[Okuma parçası]:
□ □ □ □

22 Eylül 2014 Pazartesi

Kayıp zaman dilimimiz...









Aslında bugün etkinlik günüydü ama ben dertleşme günü ilan ediyorum bu günü :)

Bu aralar sormayın halimizi... Zeynep mi ters, yoksa ben mi bilmiyorum ama frekanslar bir türlü tutmuyor. Birkaç gündür hiç adeti olmayan bir saatte (Benim tabirimle kargaların yemediği saatler 7:00 - 7:30 arası ) kalkmaya başladı ve bu hiç hoşuma gitmiyor. Kış saatine geçtik mübarek. Zaman ayarlarımız şaştı :) Hadi uyandı diyelim daha yataktan kalkmadan benim odaya bağırıp “Anne kalk, karnım acıktı!” der mi insan yahu? Hele bir günaydınlaşalım, öpüşelim, yüzümüzü yıkayalım da kendimize gelelim değil mi ama? Bir de hala kendini kaldıramayıp rüya alemine gidesi olan bendeniz hala kalkmamakta ısrar ederse, bizim bızdığın ses düzeyi ve asabiyeti sen kalkana kadar düzenli olarak artış göstermekte... Komşular olmasa çok da tın diyeceğim ama sırf onları uyandırmasın diye apar topar fırlıyorum yataktan.Çok da değil daha bir hafta öncesine kadar kalkar odama gelir, sarılır, öper, hadi kalkalım derdi. :( Bazen ayarlar şaşıyor böyle işte... Fabrika ayarlarına geri dön bızdığım :)

Alelacele kahvaltısını hazırlıyorum. Çok acıktı ya bızdık, çabuk olmak lazım. Aynı anda kahvaltıya oturuyoruz. Ben kahvaltımı bitiriyorum, internette dolaşıyorum, kahvaltıyı topluyorum hala bizimki bitirmiyor kahvaltısını... Öyle tabağını ağzına kadar dolduran annelerden de değilimdir. Sürekli söylene söylene belli bir noktaya geliyor yemek ama bende belli bir noktaya geliyorum o sırada :) Beklemekten nefret ederim. Zeynep'ten önce kimseyi bekletmez, gideceğim yere de önceden giderdim. Şimdi hiç zamanında bir yere yetişemiyorum ve çocuklu hayat sürekli beklemeyi gerektiriyor maalesef...

□ □ □ □

[Sağlanan veriler]:
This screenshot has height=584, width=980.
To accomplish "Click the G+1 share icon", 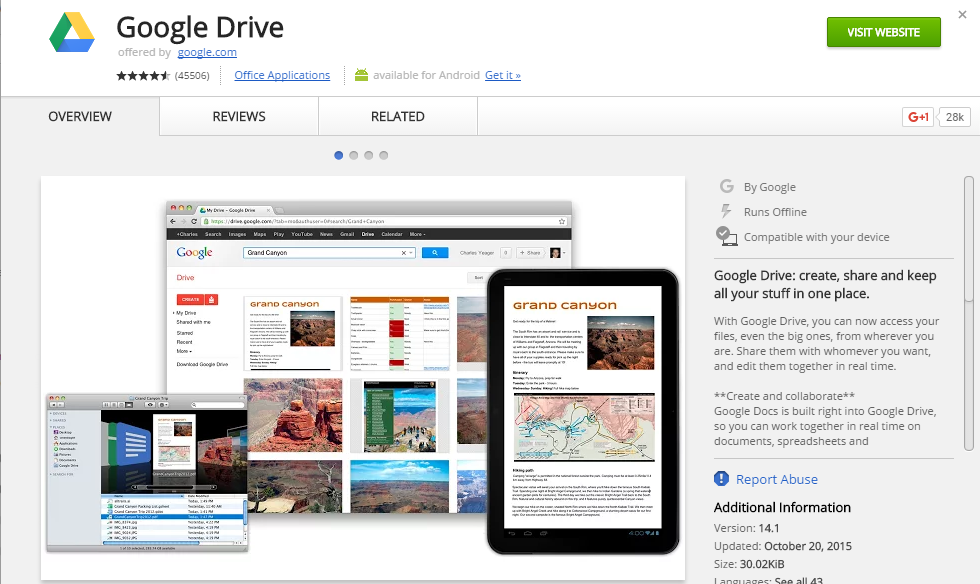I will pos(916,117).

□ □ □ □

[Yapılacaklar]:
**a.** Sabah telaşını anlatan yazıya göre şu ifadeler doğru mu: (i) Zeynep birkaç gündür sabah 7:00 ile 7:30 arasında kalkmaya başlamış, (ii) yazar komşular uyanmasın diye yataktan hemen kalkıyor, (iii) yazar çocuğunun tabağını ağzına kadar dolduruyor? Her biri için evet ya da hayır deyin ve yazıdaki belirleyici sözleri aynen alıntılayın.
**b.** Sabah telaşını anlatan yazının "Alelacele kahvaltısını hazırlıyorum." ile başlayıp "beklemeyi gerektiriyor maalesef..." sözlerine kadar süren kısmını olduğu gibi geri verir misiniz?

[Yanıt listesi]:
**a.**
(i) Evet: "Birkaç gündür hiç adeti olmayan bir saatte (Benim tabirimle kargaların yemediği saatler 7:00 - 7:30 arası ) kalkmaya başladı"
(ii) Evet: "sırf onları uyandırmasın diye apar topar fırlıyorum yataktan."
(iii) Hayır: "Öyle tabağını ağzına kadar dolduran annelerden de değilimdir."

**b.**
Alelacele kahvaltısını hazırlıyorum. Çok acıktı ya bızdık, çabuk olmak lazım. Aynı anda kahvaltıya oturuyoruz. Ben kahvaltımı bitiriyorum, internette dolaşıyorum, kahvaltıyı topluyorum hala bizimki bitirmiyor kahvaltısını... Öyle tabağını ağzına kadar dolduran annelerden de değilimdir. Sürekli söylene söylene belli bir noktaya geliyor yemek ama bende belli bir noktaya geliyorum o sırada :) Beklemekten nefret ederim. Zeynep'ten önce kimseyi bekletmez, gideceğim yere de önceden giderdim. Şimdi hiç zamanında bir yere yetişemiyorum ve çocuklu hayat sürekli beklemeyi gerektiriyor maalesef...